Sunday, October 2, 2022

The Moving Sidewalk

Five weeks ago tomorrow, Wally passed away peacefully in the hospital. It's probably redundant for me to say he had a really rough year. In June he ended up in the hospital in Coeur d'Alene on the way home from the cabin. 

Little did we know this would be his last trip to the cabin. We weren't even sure we were going to go, but we thought we'd test out a road trip. He needed a change of scenery. I would like to think he enjoyed our time spent together on the road trip and the week at the cabin.

From the end of June to now, things are kind of a blur. So much happened in such a short amount of time. I feel like I'm on a moving sidewalk. No matter what happens to me, around me, to others around me, the sidewalk just keeps moving and I have no choice but to continue to move along also. 

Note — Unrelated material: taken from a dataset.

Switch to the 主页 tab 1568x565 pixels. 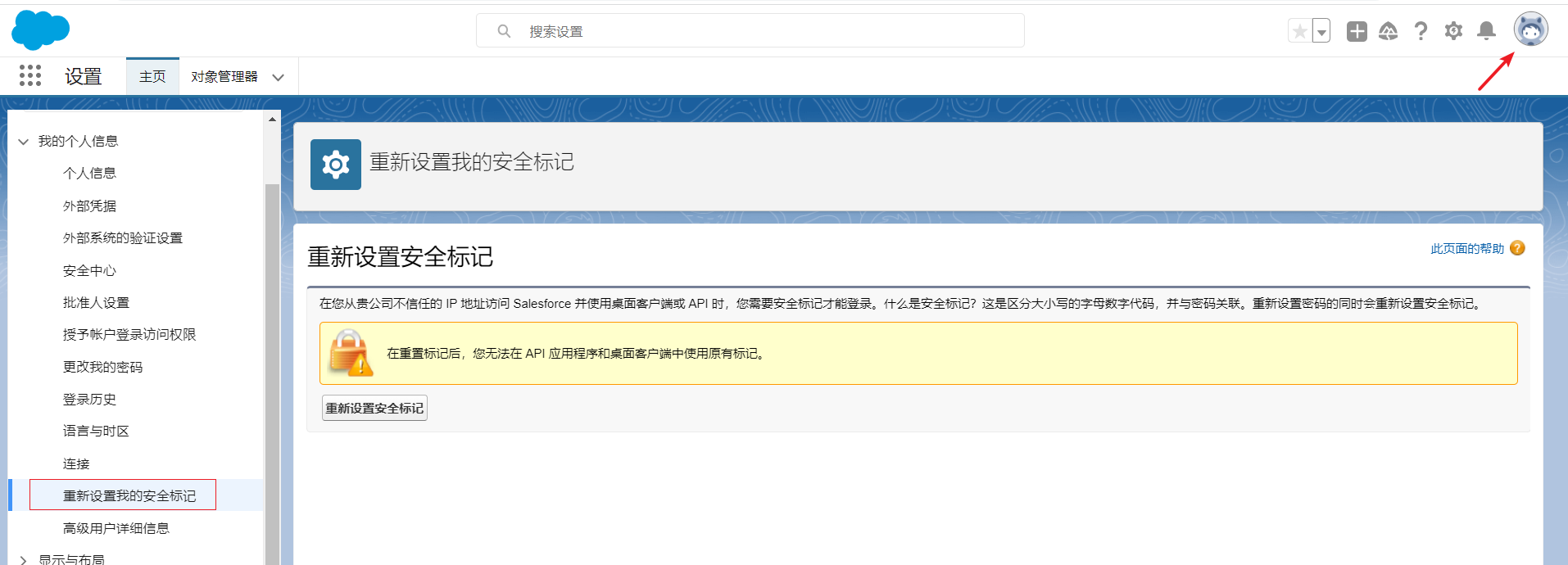[152, 76]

And that's what I'm doing. I was reminded that although my husband has moved on from this mortal existence, my life goes on. Like the moving sidewalk. It's just very different now. I'm still feeling things out, finding my routine, I'm not back to my normal activities just yet but I'm working on it.

As I've been pondering things I've had these thoughts; I had my Dad for 40 years, my Mom for 46 years, my sister for 63 years and my sweet Wally for 34 years. 

We do not know how long someone will be in our life. Choose the kind words, practice patience, say I love you, listen, slow down, take time.